The place of birth (POB) or birthplace is the place where a person was born. This place is often used in legal documents, together with name and date of birth, to uniquely identify a person. Practice regarding whether this place should be a country, a territory or a city/town/locality differs in different countries, but often city or territory is used for native-born citizen passports and countries for foreign-born ones.

As a general rule with respect to passports, if the place of birth is to be a country, it's determined to be the country that currently has sovereignty over the actual place of birth, regardless of when the birth actually occurred. The place of birth is not necessarily the place where the parents of the new baby live. If the baby is born in a hospital in another place, that place is the place of birth. In many countries, this also means that the government requires that the birth of the new baby is registered in the place of birth.

Some countries place less or no importance on the place of birth, instead using alternative geographical characteristics for the purpose of identity documents. For example, Sweden has used the concept of födelsehemort ("domicile of birth") since 1947. This means that the domicile of the baby's mother is the registered place of birth. The location of the maternity ward or other physical birthplace is considered unimportant.

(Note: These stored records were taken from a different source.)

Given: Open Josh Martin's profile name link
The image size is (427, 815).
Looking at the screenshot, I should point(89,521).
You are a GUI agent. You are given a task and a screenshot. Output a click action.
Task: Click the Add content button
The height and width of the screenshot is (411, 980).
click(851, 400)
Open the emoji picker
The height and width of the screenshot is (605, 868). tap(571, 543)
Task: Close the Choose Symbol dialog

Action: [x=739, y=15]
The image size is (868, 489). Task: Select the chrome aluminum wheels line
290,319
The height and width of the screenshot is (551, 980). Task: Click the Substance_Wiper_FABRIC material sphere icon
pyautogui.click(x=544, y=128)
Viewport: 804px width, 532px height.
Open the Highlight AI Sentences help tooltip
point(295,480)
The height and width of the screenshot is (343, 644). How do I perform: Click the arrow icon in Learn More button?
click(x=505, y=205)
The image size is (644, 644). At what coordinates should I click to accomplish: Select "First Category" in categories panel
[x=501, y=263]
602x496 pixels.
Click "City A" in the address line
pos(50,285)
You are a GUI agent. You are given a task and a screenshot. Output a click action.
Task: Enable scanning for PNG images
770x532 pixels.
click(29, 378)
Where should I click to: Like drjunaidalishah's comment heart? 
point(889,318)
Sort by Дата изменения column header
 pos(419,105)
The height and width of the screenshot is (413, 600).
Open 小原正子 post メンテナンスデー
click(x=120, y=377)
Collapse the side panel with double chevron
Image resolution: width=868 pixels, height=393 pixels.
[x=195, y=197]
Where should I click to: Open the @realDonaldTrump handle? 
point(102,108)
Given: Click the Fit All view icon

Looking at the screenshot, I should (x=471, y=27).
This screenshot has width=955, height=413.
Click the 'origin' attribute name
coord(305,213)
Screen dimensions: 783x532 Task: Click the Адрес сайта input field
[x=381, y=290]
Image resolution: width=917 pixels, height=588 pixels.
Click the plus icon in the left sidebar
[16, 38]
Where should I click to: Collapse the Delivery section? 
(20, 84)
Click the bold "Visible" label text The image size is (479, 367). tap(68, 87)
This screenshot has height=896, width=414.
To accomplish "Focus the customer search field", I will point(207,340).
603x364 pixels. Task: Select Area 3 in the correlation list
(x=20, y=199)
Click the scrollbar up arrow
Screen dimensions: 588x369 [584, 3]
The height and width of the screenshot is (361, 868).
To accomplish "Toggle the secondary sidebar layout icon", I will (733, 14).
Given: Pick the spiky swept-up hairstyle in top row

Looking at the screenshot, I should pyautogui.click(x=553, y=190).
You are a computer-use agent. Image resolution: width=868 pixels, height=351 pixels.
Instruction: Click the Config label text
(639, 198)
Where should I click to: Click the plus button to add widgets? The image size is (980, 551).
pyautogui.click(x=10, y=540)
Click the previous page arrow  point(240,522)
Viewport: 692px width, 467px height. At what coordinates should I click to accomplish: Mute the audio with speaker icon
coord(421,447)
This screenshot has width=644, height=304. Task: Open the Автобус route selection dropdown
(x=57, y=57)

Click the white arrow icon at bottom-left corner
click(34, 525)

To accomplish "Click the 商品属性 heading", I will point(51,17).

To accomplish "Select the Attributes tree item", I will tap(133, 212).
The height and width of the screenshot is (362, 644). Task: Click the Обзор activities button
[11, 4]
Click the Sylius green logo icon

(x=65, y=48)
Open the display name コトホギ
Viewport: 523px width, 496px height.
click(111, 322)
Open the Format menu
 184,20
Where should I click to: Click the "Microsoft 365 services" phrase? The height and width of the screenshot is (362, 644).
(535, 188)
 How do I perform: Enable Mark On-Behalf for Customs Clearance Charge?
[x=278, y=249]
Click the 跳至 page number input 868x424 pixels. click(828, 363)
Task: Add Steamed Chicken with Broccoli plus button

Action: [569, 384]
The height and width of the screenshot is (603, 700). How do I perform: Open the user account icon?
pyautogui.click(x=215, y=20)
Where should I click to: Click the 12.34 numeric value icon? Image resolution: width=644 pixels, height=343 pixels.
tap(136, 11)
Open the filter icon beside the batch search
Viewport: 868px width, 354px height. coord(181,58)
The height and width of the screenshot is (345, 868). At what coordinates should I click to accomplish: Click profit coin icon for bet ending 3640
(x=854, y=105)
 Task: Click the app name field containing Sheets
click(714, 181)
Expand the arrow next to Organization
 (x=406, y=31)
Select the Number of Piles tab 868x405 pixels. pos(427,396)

Similarly, Switzerland uses the concept of place of origin. A child born to Swiss parents is automatically assigned the place of origin of the parent with the same last name, so the child either gets their mother's or father's place of origin. A child born to one Swiss parent and one foreign parent acquires the place of origin of their Swiss parent. In a Swiss passport and identity card, the holder's place of origin is stated, not their place of birth. In Japan, the registered domicile is a similar concept.

In jus soli countries (primarily in the New World), the place of birth automatically determines the nationality of the baby. Almost all countries outside the Americas instead attribute nationality based on the nationality(-ies) of the baby's parents, which is referred to as jus sanguinis.